Texto de origem:
☆ ☆ ☆ ☆
O Boitempo Editorial
publicou uma entrevista muito interessante que vale conferir. Tomamos a
liberdade de aqui reproduzir, a fim de, divulgar ainda mais essa bela
entrevista.
Segue:
Para
o geógrafo britânico David Harvey, que escreve sobre urbanização a
partir do marxismo, os problemas das cidades criam novas formas de fazer
política / O geógrafo esteve no Brasil para lançar livro publicado nos
Estados Unidos em 1982
Os
problemas urbanos criam um espaço onde novas formas de fazer política
podem acontecer. Para o geógrafo britânico David Harvey, 78 anos, é
possível constatar isso ao olhar os protestos que ocorreram ao redor do
mundo nos últimos anos. “Não vejo as instituições políticas respondendo
ativamente a este novo jeito de fazer política. Mas também não acho que
esses movimentos saibam o que fazer”, diz Harvey.
☆ ☆ ☆ ☆
Material fornecido:
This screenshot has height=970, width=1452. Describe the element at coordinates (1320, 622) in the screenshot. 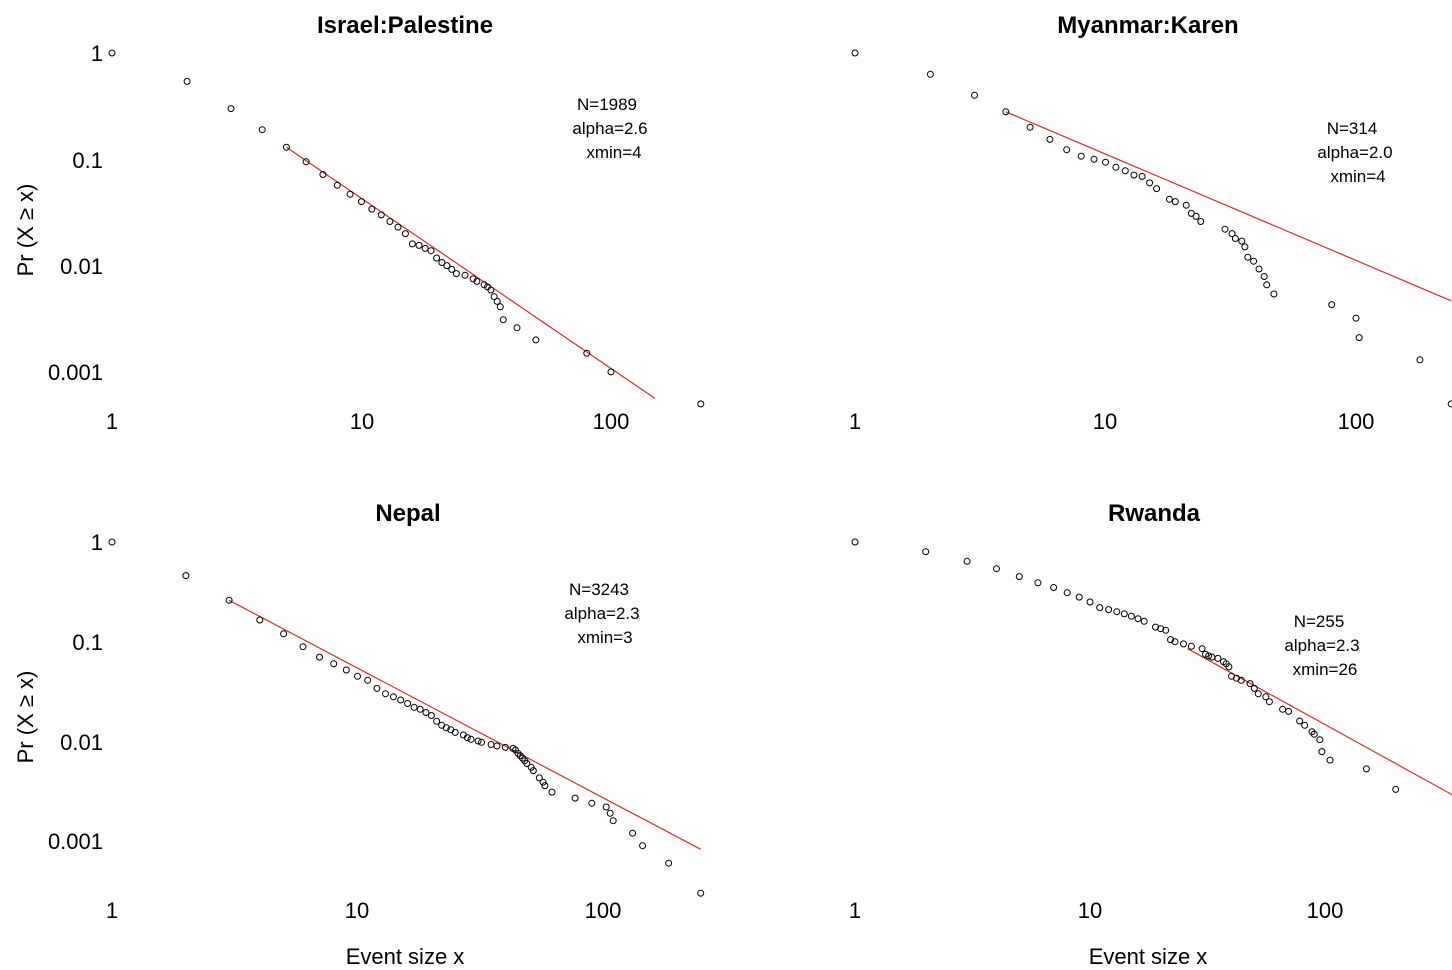

I see `annotation-n: N=255` at that location.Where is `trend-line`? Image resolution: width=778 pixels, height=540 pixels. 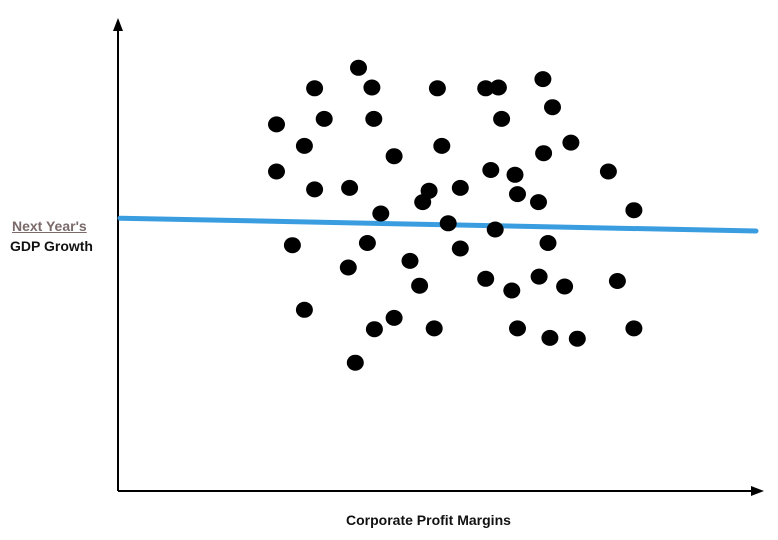 trend-line is located at coordinates (438, 224).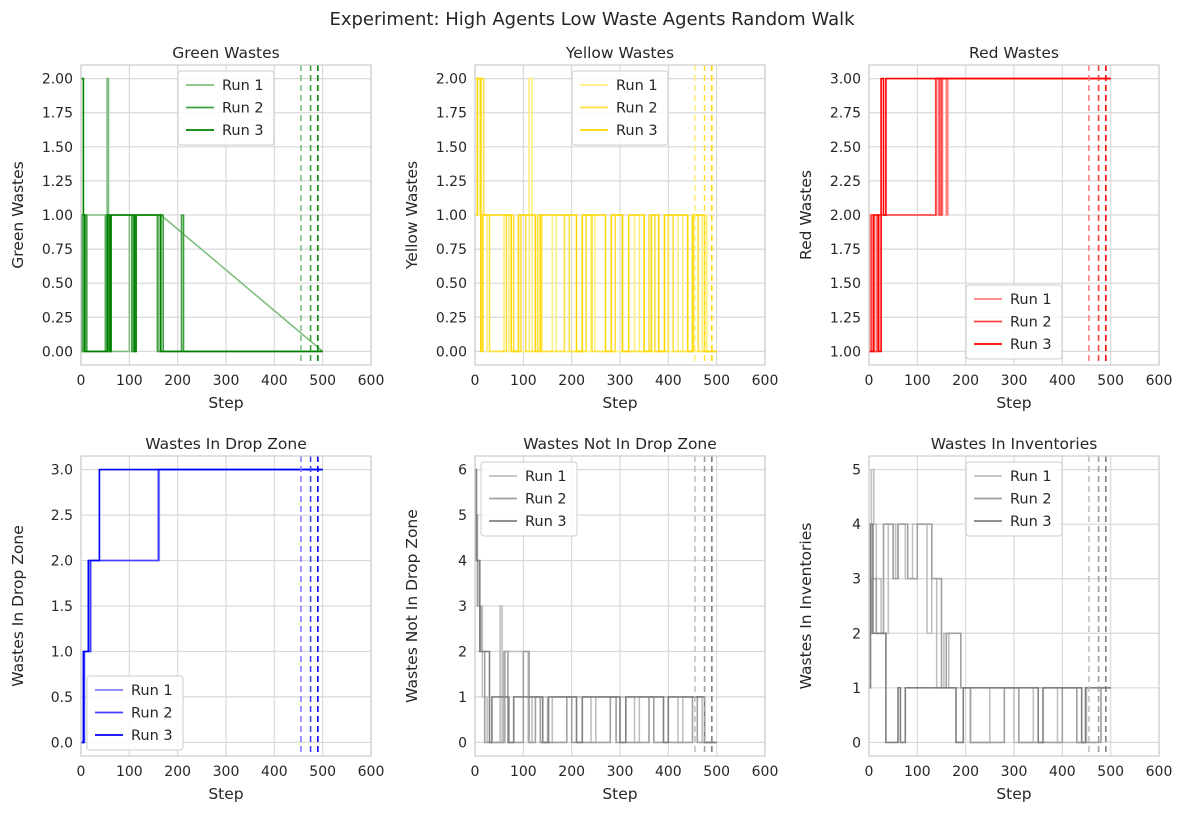 This screenshot has width=1184, height=818. What do you see at coordinates (452, 250) in the screenshot?
I see `y-tick-label: 0.75` at bounding box center [452, 250].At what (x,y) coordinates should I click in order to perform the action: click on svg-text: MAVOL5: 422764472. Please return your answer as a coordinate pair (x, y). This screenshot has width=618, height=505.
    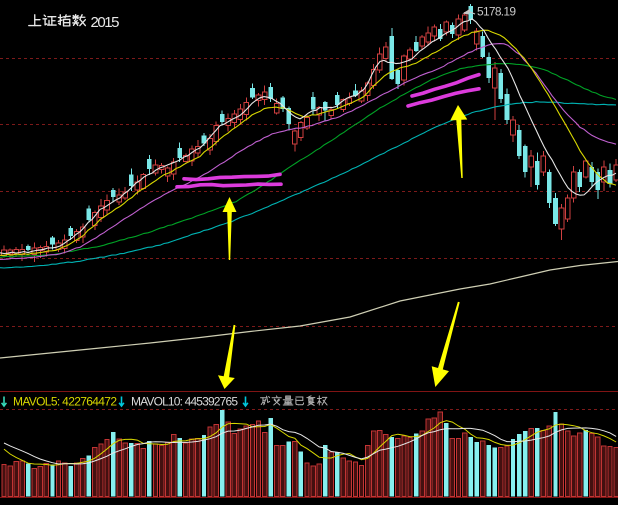
    Looking at the image, I should click on (65, 402).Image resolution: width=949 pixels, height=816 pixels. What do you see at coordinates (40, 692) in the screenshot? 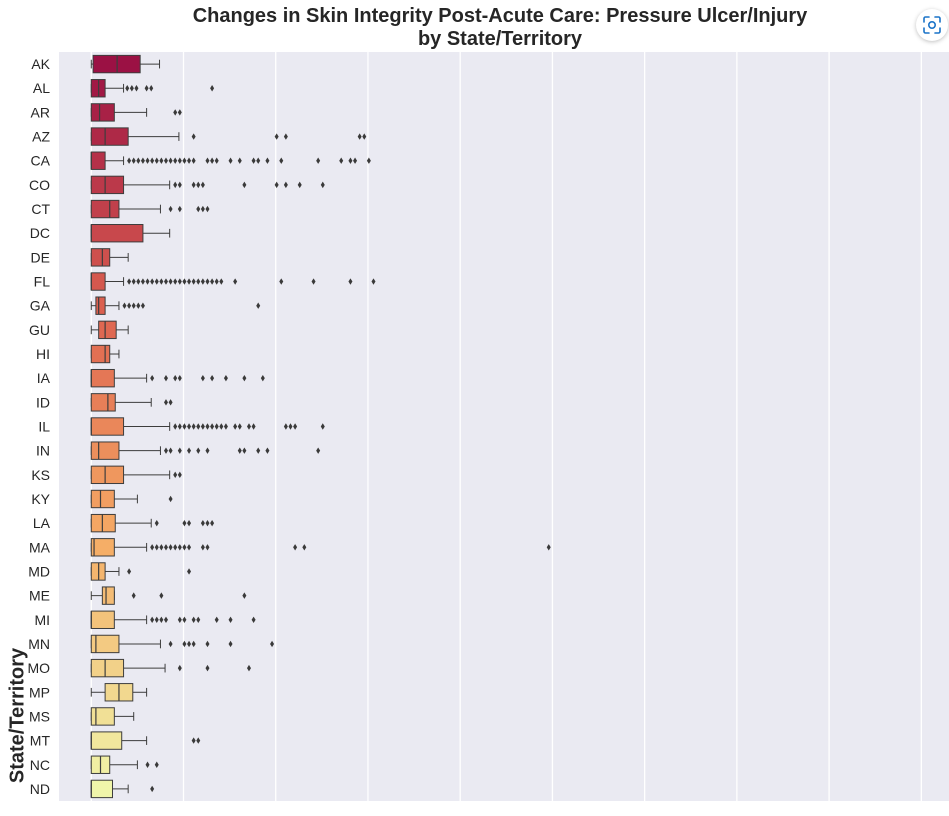
I see `y-tick-label: MP` at bounding box center [40, 692]. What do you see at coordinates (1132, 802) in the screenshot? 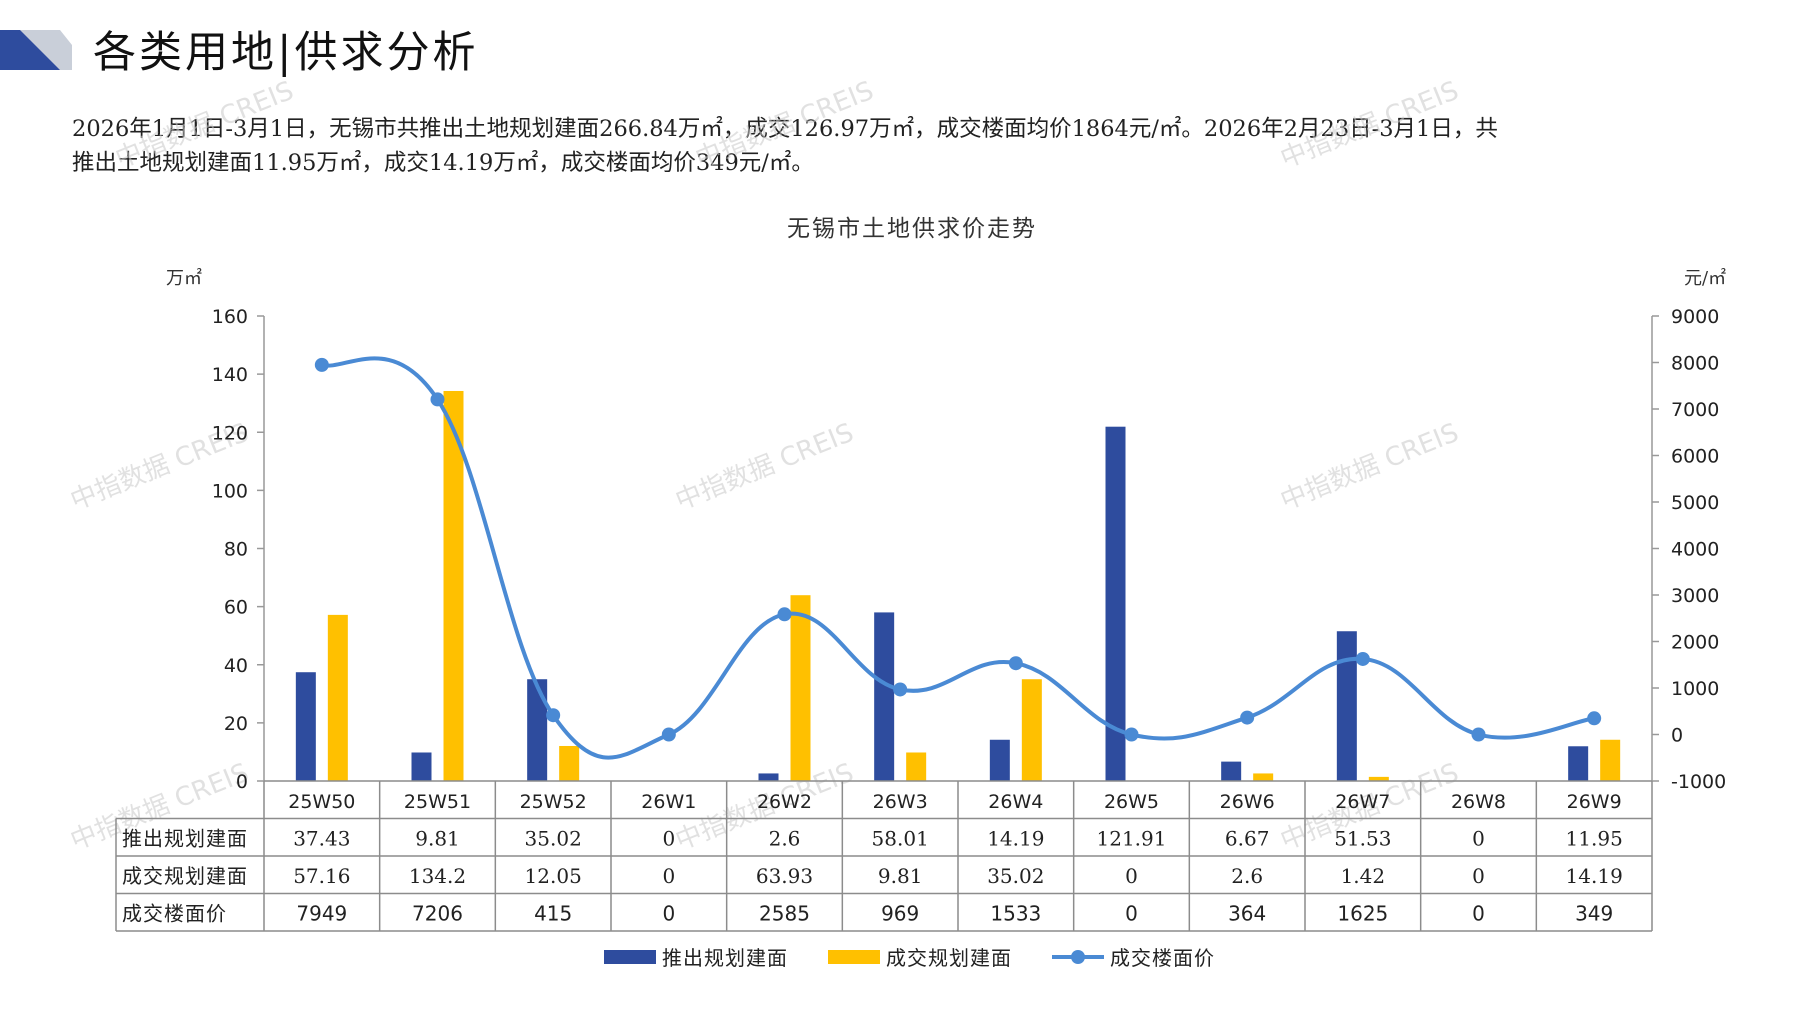
I see `category-label-26W5: 26W5` at bounding box center [1132, 802].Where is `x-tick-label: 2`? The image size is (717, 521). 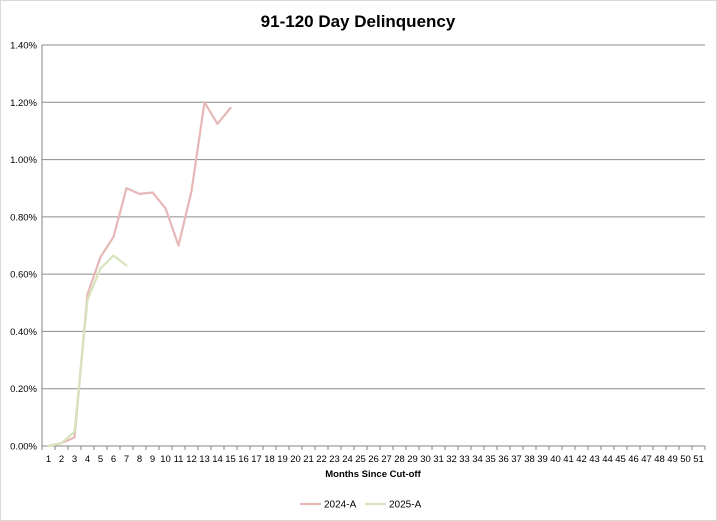 x-tick-label: 2 is located at coordinates (62, 460).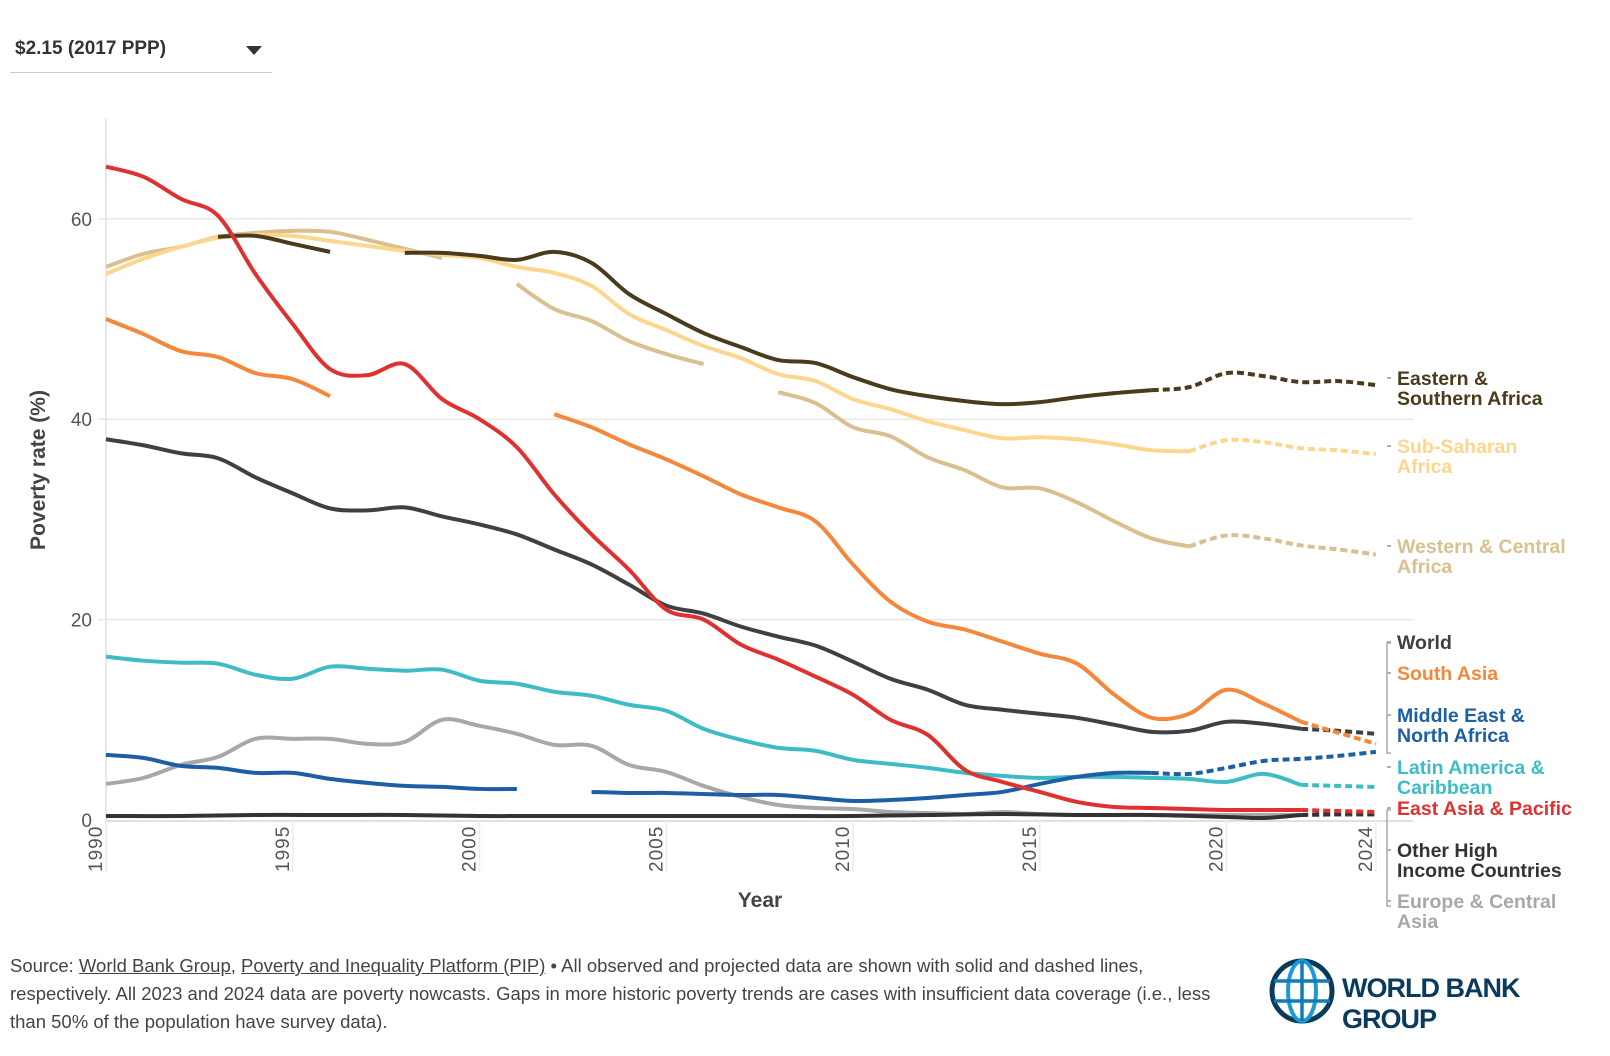 The width and height of the screenshot is (1610, 1056). What do you see at coordinates (1457, 447) in the screenshot?
I see `series-label: Sub-Saharan` at bounding box center [1457, 447].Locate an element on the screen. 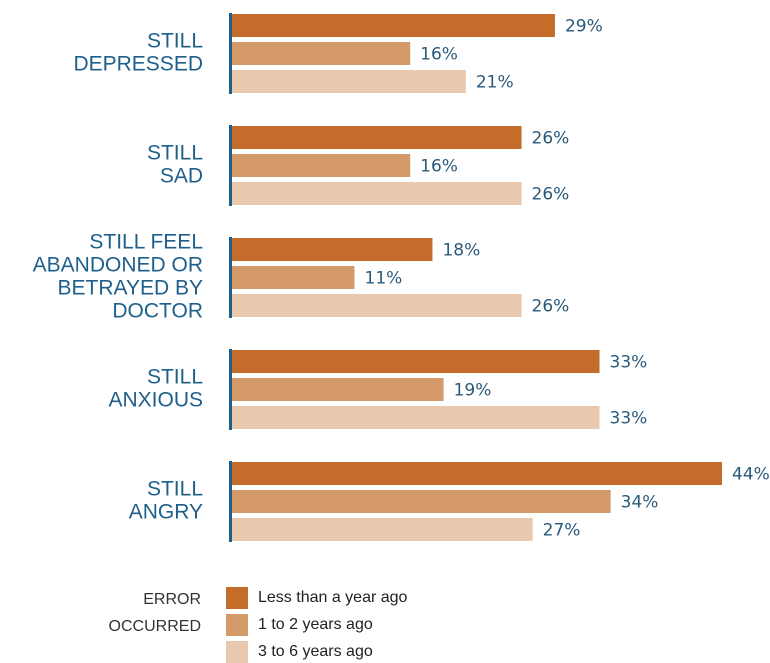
☆ ☆ ☆ ☆
Instruções do exercício:
Liste cada nome próprio de pessoa, organização ou lugar citado no texto de origem, sem repetir quem aparece mais de uma vez.

Área de resposta:
Boitempo Editorial
David Harvey
Brasil
Estados Unidos